-- Exercise requirements --
Copy the entries exactly. Their pictures do not belong in the copy.

Dataset entries:

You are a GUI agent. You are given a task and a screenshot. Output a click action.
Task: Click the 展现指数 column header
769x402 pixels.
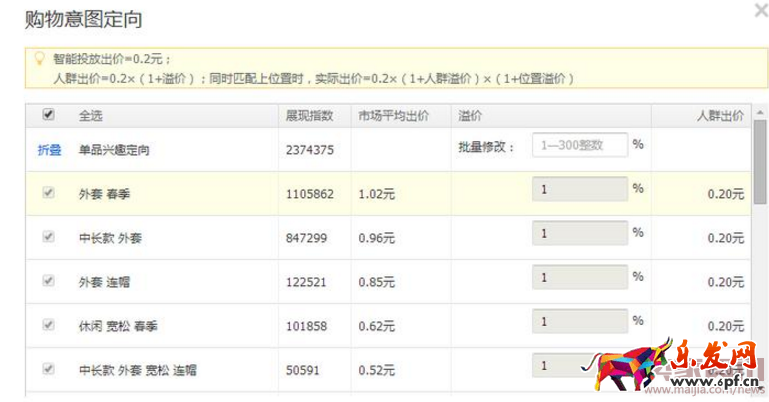[308, 116]
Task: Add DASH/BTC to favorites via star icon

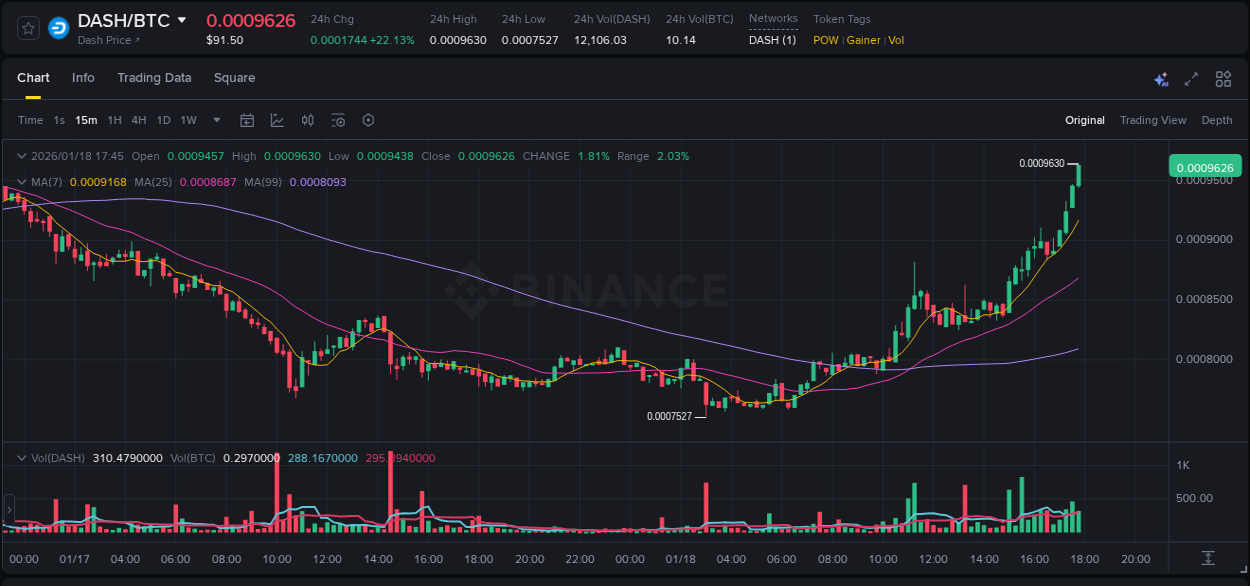Action: (x=27, y=27)
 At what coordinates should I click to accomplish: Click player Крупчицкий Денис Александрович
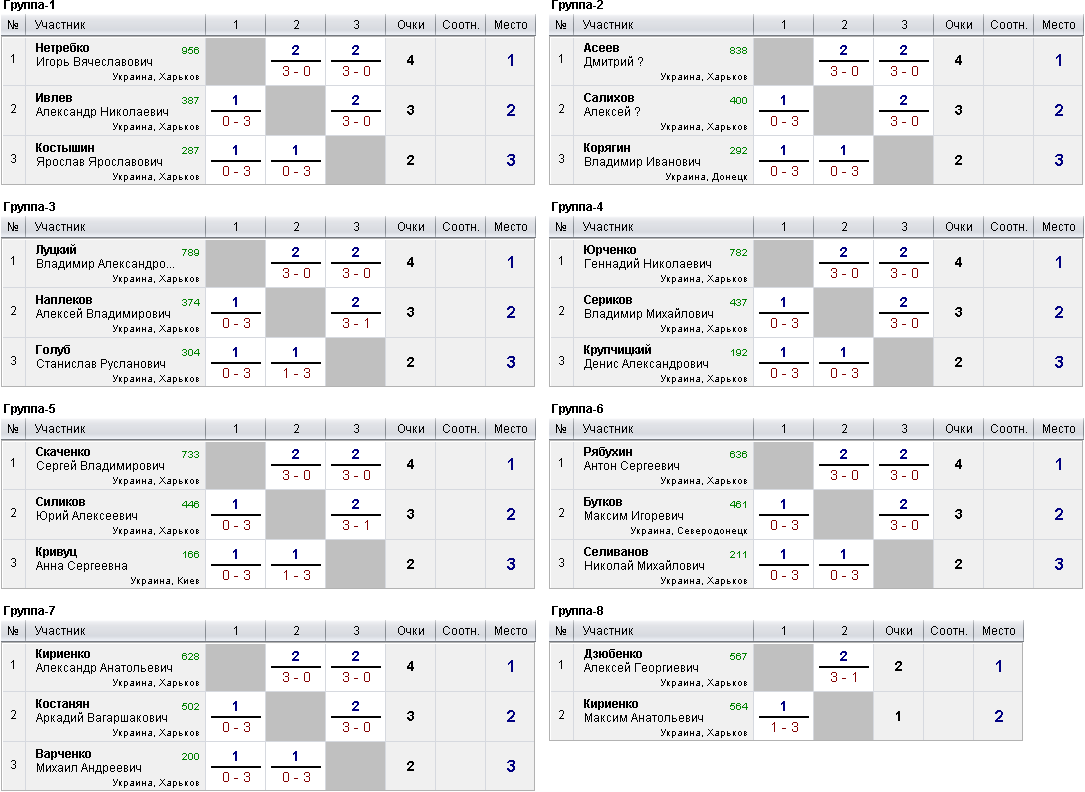617,350

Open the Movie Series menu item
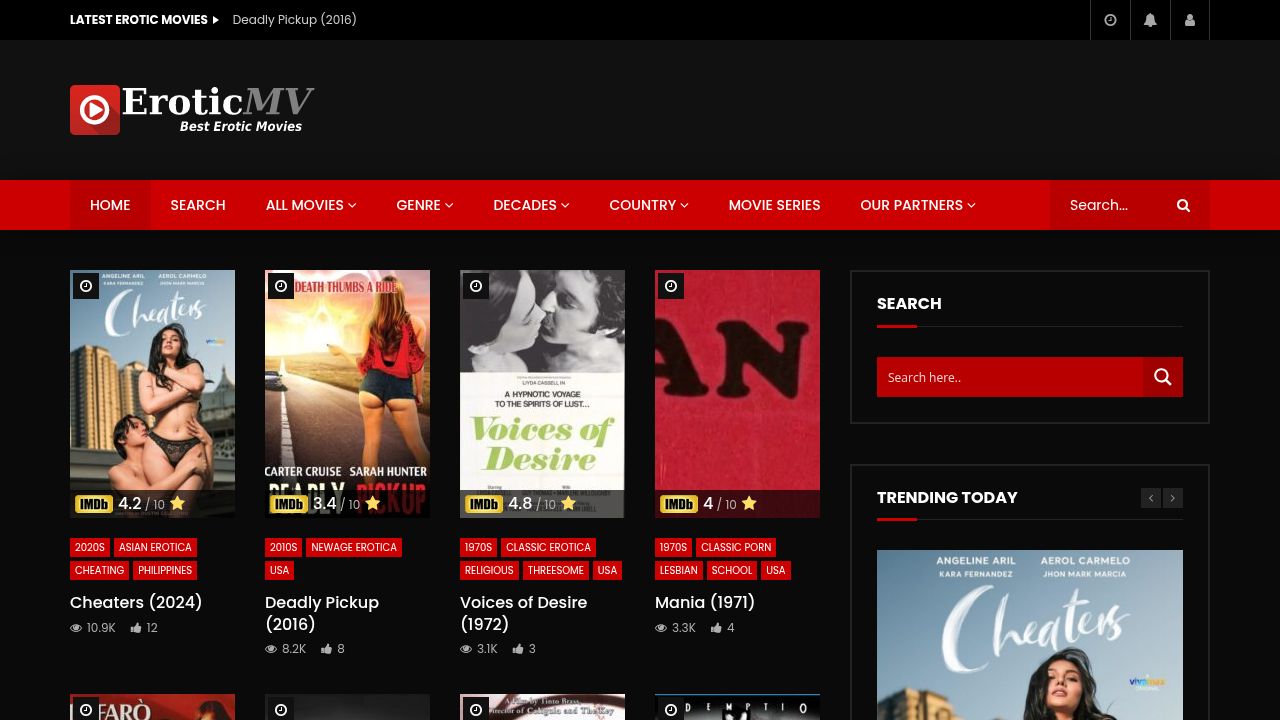[x=775, y=205]
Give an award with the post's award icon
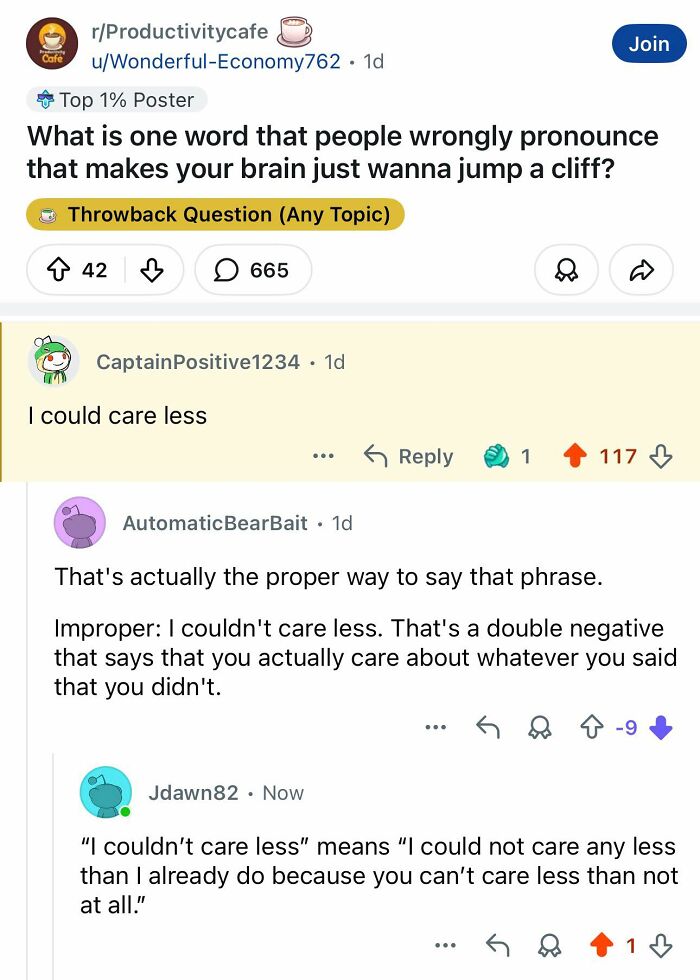 point(566,270)
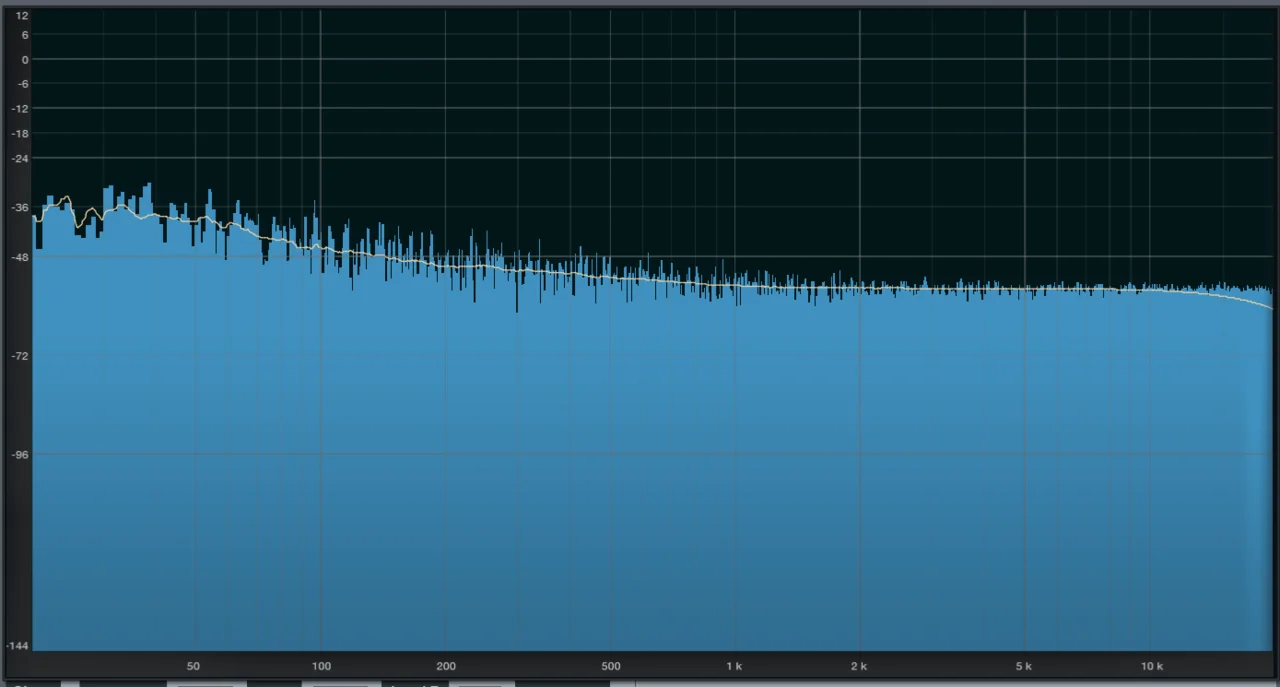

-- Answer to this task --
You are a GUI agent. You are given a task and a screenshot. Output a click action.
Task: Click the 展现指数 column header
769x402 pixels.
[308, 116]
Task: Add DASH/BTC to favorites via star icon

Action: (x=27, y=27)
 At what coordinates should I click to accomplish: Click player Крупчицкий Денис Александрович
617,350

Open the Movie Series menu item
[x=775, y=205]
Give an award with the post's award icon
 point(566,270)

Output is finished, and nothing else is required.